Подойдя ближе, Перегрин обнаружил на фронтоне — высоко, вне досягаемости — истрепанную афишу. Такие древности ценятся знатоками, а кенсингтонские театральные лавочки мастерят из них абажуры.
...«СВАДЬБА НИЩЕНКИ
По многочисленным просьбам!
Мистер Адольф Руби
представляет возобновленное представ…»
Продолжения не было.
И когда же, задумался Перегрин, эти многочисленные просьбы тронули сердце мистера Руби? В восьмидесятых? Он знал, что тот дожил до последнего десятилетия века, а в лучшие годы купил, перестроил и восстановил «Дельфин», украсил кариатидами, гирляндами, морскими млекопитающими и рогами изобилия, добавив позолоты и розовой карамельности к скромной элегантности кованого железа и гладких стен. Когда он внес все эти изменения? Правда ли, что на склоне лет он продал «Дельфин»? Если да, то кому? По слухам, в начале Второй мировой здание служило складом старьевщику.
А кто хозяин теперь?
Перегрин остановился перед главным входом с замочной скважиной, к которой не составило труда подобрать нужный ключ — такой большой, что мог бы висеть на поясе тюремщика в постановках мистера Руби. Ключ легко проник в скважину, однако поворачиваться не желал. Ну вот что бы попросить у клерка масленку?.. Перегрин боролся с ключом, когда из-за спины донесся голос:
— Что, приятель, никак?
Обернувшись, Перегрин обнаружил человека в фуражке лодочника и в залоснившемся синем костюме. Голубые глаза румяного мужчины средних лет глядели с нахальным спокойствием.

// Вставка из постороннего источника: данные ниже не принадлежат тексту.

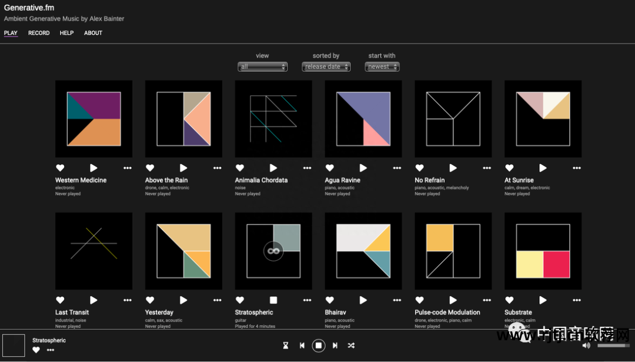Like the No Refrain track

— Вам надо немного старого доброго суперсредства, — произнес незнакомец с хрипотцой. Перегрин удивленно уставился на него. — Масло, говорю. Смазать.
— Да, конечно.
— А в чем вообще дело?
— Хочу осмотреться, — хмыкнул Перегрин. — К черту. Лучше через служебный вход.
— Ну-кась, позвольте.
Перегрин шагнул в сторону, и к замку встал незнакомец. Попробовал повернуть ключ, сначала деликатно, потом с усилием.
— Бесполезняк! Момент…
Он пошел прочь, пересек улицу и исчез между двумя приземистыми строениями в узком проходе, ведущем, похоже, к реке.
«Проклятье! — спохватился Перегрин. — Ключ унес!»
Два громадных грузовика с укрытыми брезентом кузовами прогрохотали по Уорфингерс-лейн мимо театра. Большие запертые двери затряслись и застучали, и на руку Перегрину посыпались куски штукатурки. «Он медленно умирает, — мелькнула страшная мысль. — “Дельфин” содрогается в агонии».
Когда проехал второй грузовик, вернулся человек в фуражке; в одной руке он держал масленку и птичье перо, в другой — ключ. Снова перейдя улицу, он вошел в портик.
— Очень вам признателен, — сказал Перегрин.
— Нет проблем, ваш-сочество. — Незнакомец смазал замок и после недолгих манипуляций повернул ключ. — Наше вам, — сказал он и повернул дверную ручку.